Richieste di denaro, favori o regali in cambio di servizi hanno coinvolto quasi l’8 per cento delle famiglie italiane almeno una volta nella vita, soprattutto, in concomitanza con la ricerca del lavoro, della partecipazione a concorsi o dell’avvio di qualche attività professionale. Ma non solo: il fenomeno della corruzione ha riguardato circa il 3 per cento dei nuclei famigliari che erano implicati in cause giudiziarie ai quali avvocati, giudici, pubblici ministeri, testimoni o cancellieri hanno fatto richiesta di doni o soldi.

 

Il 2,9 per cento di quelli che hanno fatto domanda per contributi, sussidi, alloggi popolari, pensioni di invalidità o altri benefici assistenziali (legittimi) ha ricevuto richieste di scambi di favore.

Così anche in ambito sanitario e per le famiglie che si sono rivolte, in vario modo, agli uffici pubblici o alle forze dell’ordine nonché nel settore dell’istruzione.

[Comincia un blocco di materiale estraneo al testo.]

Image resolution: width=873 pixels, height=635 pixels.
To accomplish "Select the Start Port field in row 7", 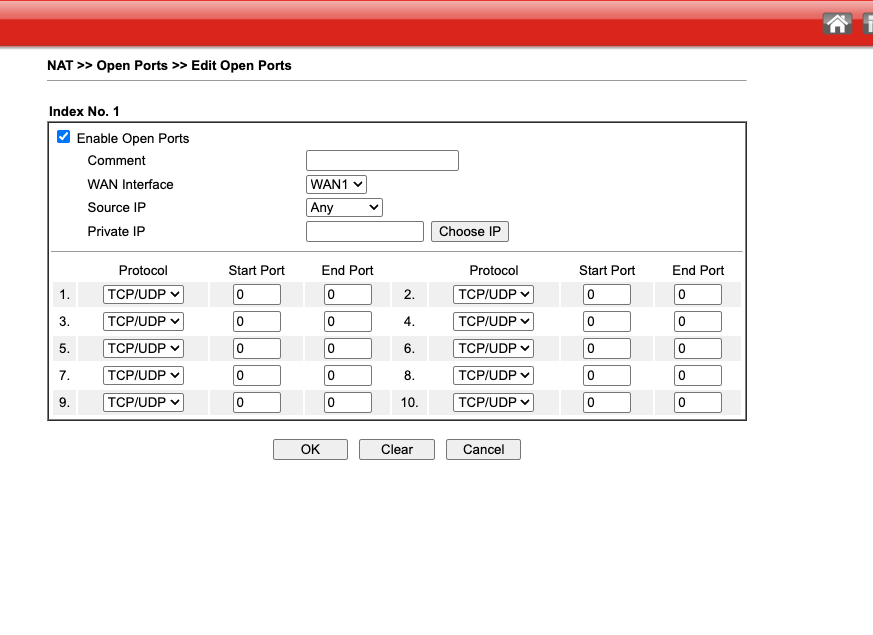I will tap(256, 376).
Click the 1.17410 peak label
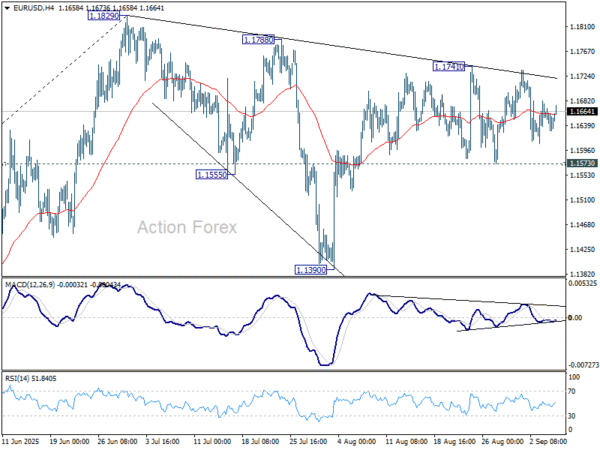 click(x=448, y=67)
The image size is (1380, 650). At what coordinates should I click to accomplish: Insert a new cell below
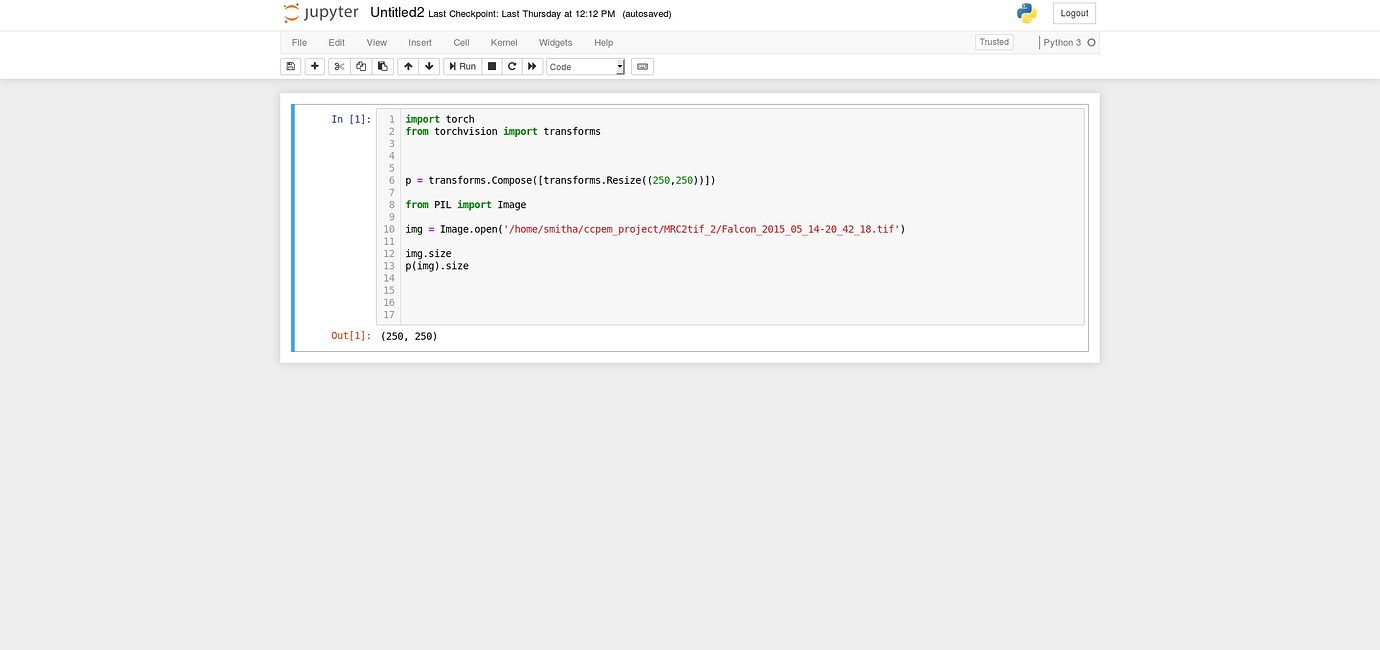tap(314, 66)
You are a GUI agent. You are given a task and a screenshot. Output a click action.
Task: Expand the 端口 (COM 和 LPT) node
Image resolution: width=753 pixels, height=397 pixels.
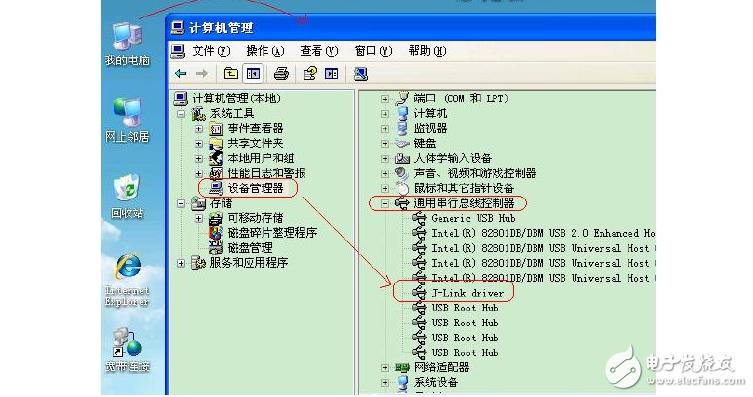(385, 99)
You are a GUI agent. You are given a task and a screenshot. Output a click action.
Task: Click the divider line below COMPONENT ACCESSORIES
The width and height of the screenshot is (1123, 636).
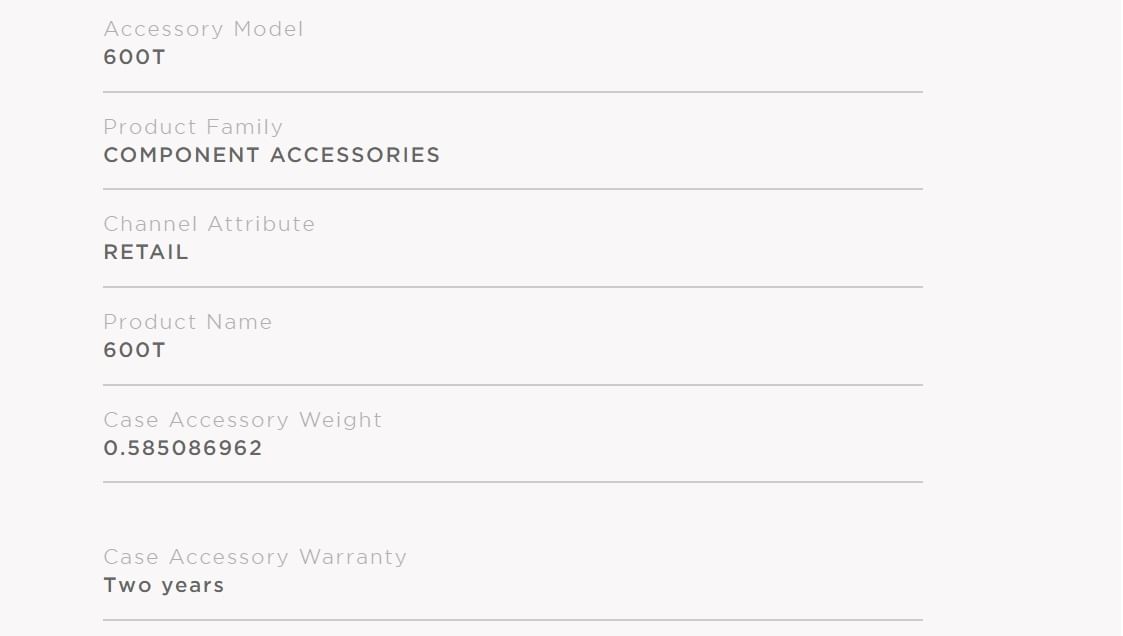point(513,189)
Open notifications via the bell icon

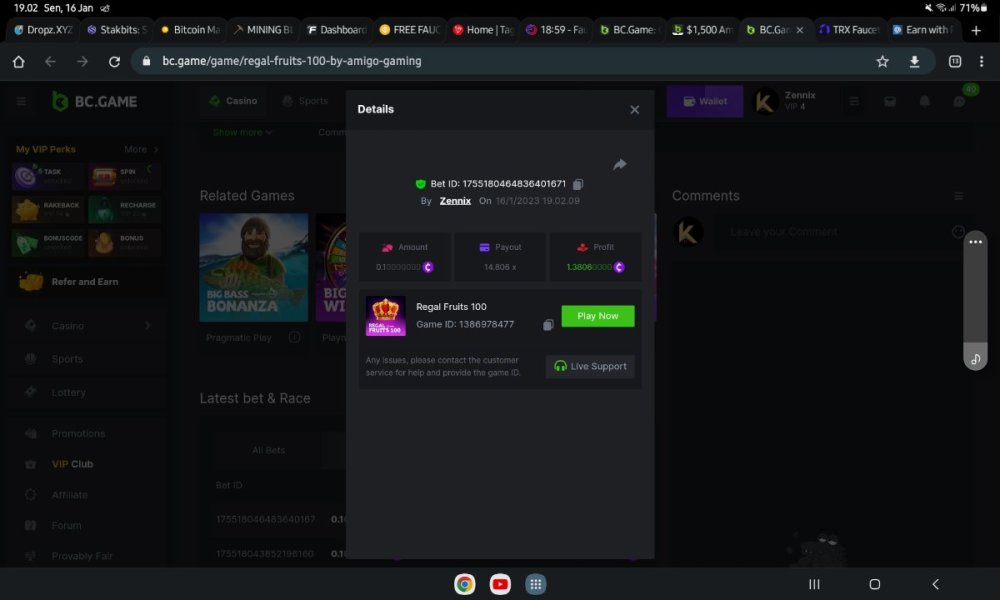pyautogui.click(x=923, y=101)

Oltre un milione e settecentomila italiani ha ricevuto offerte di denaro in cambio del voto elettorale, dimenticando, forse, che è un pactum sceleris fra un elettore e un politico, “eguale, libero e segreto” secondo l’articolo 48 della Costituzione.

Ma l’aspetto peggiore è che, per un motivo o per un altro, secondo quanto si legge nell’indagine “La corruzione in Italia: il punto di vista delle famiglie”, realizzata dall’Istat, l’85 per cento delle famiglie che ha acconsentito a pagare ritiene che sia stato utile per ottenere quanto desiderato e il 51 per cento lo rifarebbe.

Una prassi più praticata nel Lazio, in Abruzzo, in Puglia, in Basilicata e in Molise: nei comuni delle periferie delle aree metropolitane gli eventi di corruzione sono riscontrabili soprattutto in ambito sanitario mentre nelle grandi città sono più frequenti in occasione della ricerca di un lavoro e nelle Isole, le famiglie sono più esposte alla “multivittimizzazione” (quando le richieste di pagamento sono ripetute).

Pochi denunciano: solo il 2 per cento delle famiglie; le restanti o lo ritengono inutile o una consuetudine per raggiungere i propri obiettivi, oppure un segno di gratitudine o perché, in fin dei conti, non interesserebbe a nessuno. Tanto il sistema delle raccomandazioni è prassi diffusa, da risultare normale in quasi tutti i settori per aggirare ostacoli, arrivare tramite scorciatoie ad ottenere accessi a prestigiosi università o corsi di dottorato, farsi assegnare alloggi o cancellare sanzioni di ogni sorta.

A queste pratiche si sono rivolti soprattutto a uomini fra i cinquantacinque e i cinquantanove anni, con titolo di studio universitario e in posizione di quadro o dirigente. In Puglia Basilicata, Sardegna e Lazio più che altrove.

Due curiosità passano, spesso, inosservate: una, che la stima più bassa di corruzione è da rintracciarsi fra le public utilities, ossia fra le riparazioni per energia elettrica, gas, acqua o telefono, allacci, volture. La seconda, seppure non formalmente classificabile fra i casi di corruzione, è la richiesta di effettuare una visita a pagamento nello studio privato del medico prima di accedere al servizio pubblico per essere curati. Un sistema davvero molto malato.